Burke's detailed mini-narratives of Fifteenth Corps battles fought over this period (specifically Chickasaw Bayou, Arkansas Post, both Jacksons, the Vicksburg assaults, the Vicksburg siege, Chattanooga, and Ringgold Gap) are so good that one earnestly wishes that standalone campaign and battle history writing of some kind lies in his future. Particularly powerful is Burke's account of the bloody Union repulse at Chickasaw Bayou, his wonderfully vivid descriptions and keen analyses of both terrain and failed assault tactics a strong complement to Timothy Smith's excellent recent account of the battle in 2022's Early Struggles for Vicksburg. The author also notably engages with other elements of recent Civil War military historiography. For example, he agrees with Earl Hess that rifled muskets in the hands of volunteer infantrymen did not have a revolutionary-scale dominating impact on the Civil War battlefield, their overall potential instead deeply restricted by the continent's thick vegetation and rough terrain (though Burke appropriately cautions toward going overboard on those factors). In addition to both historians acknowledging the important role of the rifle on the skirmish line and in sharpshooting, Burke mirrors Hess in arguing that, largely as a function of terrain, short-range "shock" firing predominated over long-range "attritional" fire on the Civil War battle line, though Burke seems more open to further refinement on that issue. Important to this study, Burke presents a strong argument that the strengths of the rifle over the smoothbore musket, particularly when placed in the hands of skirmisher swarms employing organically developed proto-'fire and maneuver' tactics, saw their greatest impact on the offensive rather than defensive side of the infantry battle line. In this way, the rifle served as one of the principal physical tools of Fifteenth Corps tactical culture.

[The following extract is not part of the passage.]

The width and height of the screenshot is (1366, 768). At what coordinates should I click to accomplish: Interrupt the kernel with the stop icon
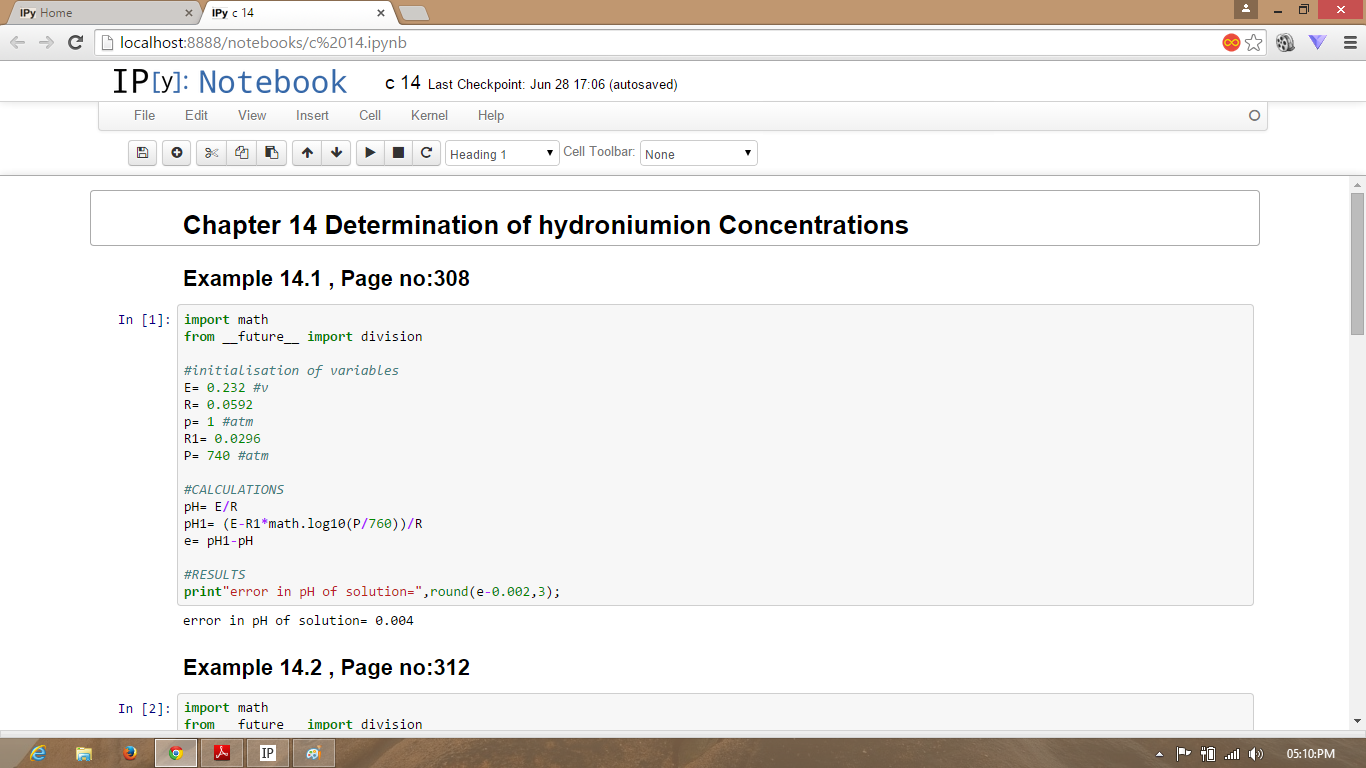click(398, 153)
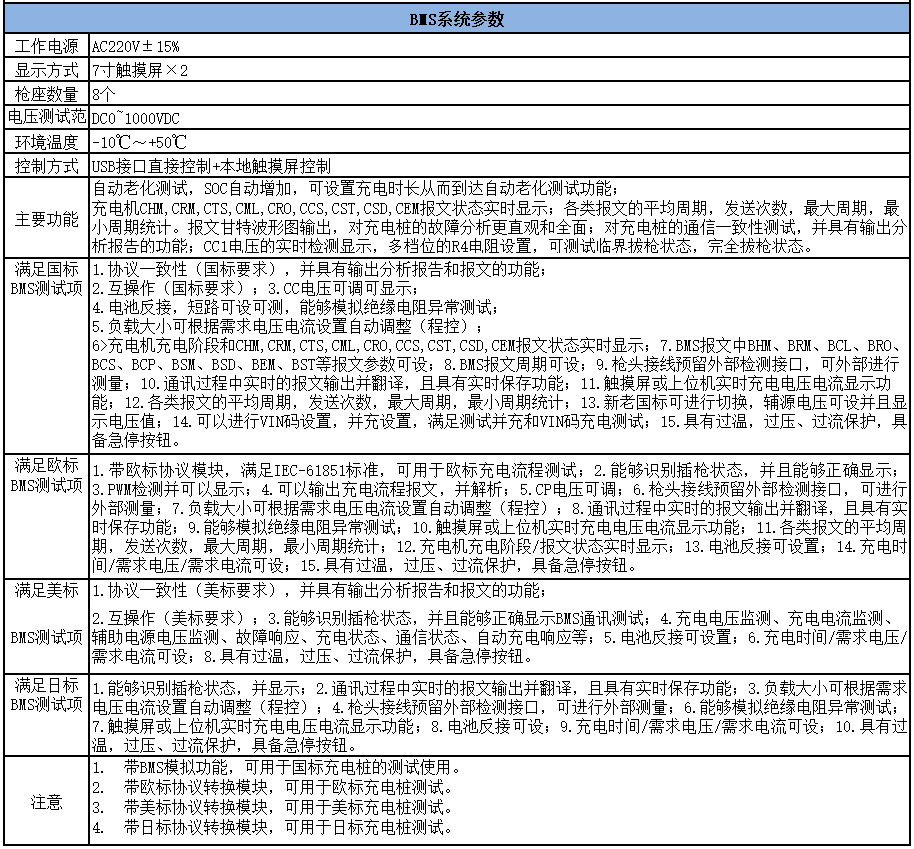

Eric Michael Burke's detailed conceptualization of a distinctive army corps tactical culture offers the Civil War field a truly novel approach to analyzing how and why Civil War formations, large and small, fought the way they did. This is exactly the kind of fresh new study that offers shining proof of the enduring value of military history and the endless possibilities of fresh directions through which to explore it. Soldiers From Experience is so good that one hungers for the same or similar approach be applied to core elements of other Civil War armies. It's unknown if Burke is interested in doing that, but this marvelously inventive study makes any publishing project he might embark upon in the future an object of great anticipation.

1 comment:

  1. I bought this based on this review. It looks interesting, but the author is using an off-putting, tendentious slant on the Confederate army. He refers to them only as “rebels” and I have seen two instances already (only read the introduction so far) of the phrase “so-called Confederacy”. Is the insertion of irrelevant, tendentious bias such as that now required to have a Civil War book published or something? I know he is a protege of Glatthaar, who spent the first 50-60 pages of his book on the Army of Northern Virginia claiming every soldier in Lee’s Army was fighting for slavery, so maybe that has something to do with this highly annoying and utterly irrelevant phrasing.